A complete, exact copy of the records below is the required result.

Saved entries
[Start of Attachment]

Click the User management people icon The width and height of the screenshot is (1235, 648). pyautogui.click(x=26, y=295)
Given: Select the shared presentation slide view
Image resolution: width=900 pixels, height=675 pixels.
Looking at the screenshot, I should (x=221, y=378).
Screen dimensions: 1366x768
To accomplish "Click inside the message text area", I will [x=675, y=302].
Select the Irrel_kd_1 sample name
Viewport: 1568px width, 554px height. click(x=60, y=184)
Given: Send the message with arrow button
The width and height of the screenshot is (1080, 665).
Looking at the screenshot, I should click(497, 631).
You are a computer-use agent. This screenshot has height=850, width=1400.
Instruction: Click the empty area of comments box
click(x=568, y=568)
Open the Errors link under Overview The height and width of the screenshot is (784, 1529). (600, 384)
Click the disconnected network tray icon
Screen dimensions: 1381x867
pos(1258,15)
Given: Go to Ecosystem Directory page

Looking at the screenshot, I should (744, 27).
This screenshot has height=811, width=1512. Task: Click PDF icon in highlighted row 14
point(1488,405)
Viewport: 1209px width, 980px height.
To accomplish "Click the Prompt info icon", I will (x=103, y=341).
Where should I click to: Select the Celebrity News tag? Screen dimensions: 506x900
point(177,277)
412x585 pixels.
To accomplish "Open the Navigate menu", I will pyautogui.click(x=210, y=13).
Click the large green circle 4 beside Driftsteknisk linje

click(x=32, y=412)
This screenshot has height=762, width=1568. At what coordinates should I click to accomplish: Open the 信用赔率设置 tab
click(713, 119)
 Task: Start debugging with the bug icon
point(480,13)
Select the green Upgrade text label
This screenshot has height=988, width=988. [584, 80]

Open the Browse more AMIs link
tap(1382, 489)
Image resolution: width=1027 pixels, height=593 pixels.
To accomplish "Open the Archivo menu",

[End of Attachment]

__Written reply__
Click the User management people icon The width and height of the screenshot is (1235, 648). pyautogui.click(x=26, y=295)
Given: Select the shared presentation slide view
Image resolution: width=900 pixels, height=675 pixels.
Looking at the screenshot, I should (x=221, y=378).
Screen dimensions: 1366x768
To accomplish "Click inside the message text area", I will [x=675, y=302].
Select the Irrel_kd_1 sample name
Viewport: 1568px width, 554px height. click(x=60, y=184)
Given: Send the message with arrow button
The width and height of the screenshot is (1080, 665).
Looking at the screenshot, I should click(497, 631).
You are a computer-use agent. This screenshot has height=850, width=1400.
Instruction: Click the empty area of comments box
click(x=568, y=568)
Open the Errors link under Overview The height and width of the screenshot is (784, 1529). (600, 384)
Click the disconnected network tray icon
Screen dimensions: 1381x867
pos(1258,15)
Given: Go to Ecosystem Directory page

Looking at the screenshot, I should (744, 27).
This screenshot has height=811, width=1512. Task: Click PDF icon in highlighted row 14
point(1488,405)
Viewport: 1209px width, 980px height.
To accomplish "Click the Prompt info icon", I will (x=103, y=341).
Where should I click to: Select the Celebrity News tag? Screen dimensions: 506x900
point(177,277)
412x585 pixels.
To accomplish "Open the Navigate menu", I will pyautogui.click(x=210, y=13).
Click the large green circle 4 beside Driftsteknisk linje

click(x=32, y=412)
This screenshot has height=762, width=1568. At what coordinates should I click to accomplish: Open the 信用赔率设置 tab
click(713, 119)
 Task: Start debugging with the bug icon
point(480,13)
Select the green Upgrade text label
This screenshot has height=988, width=988. [584, 80]

Open the Browse more AMIs link
tap(1382, 489)
Image resolution: width=1027 pixels, height=593 pixels.
To accomplish "Open the Archivo menu",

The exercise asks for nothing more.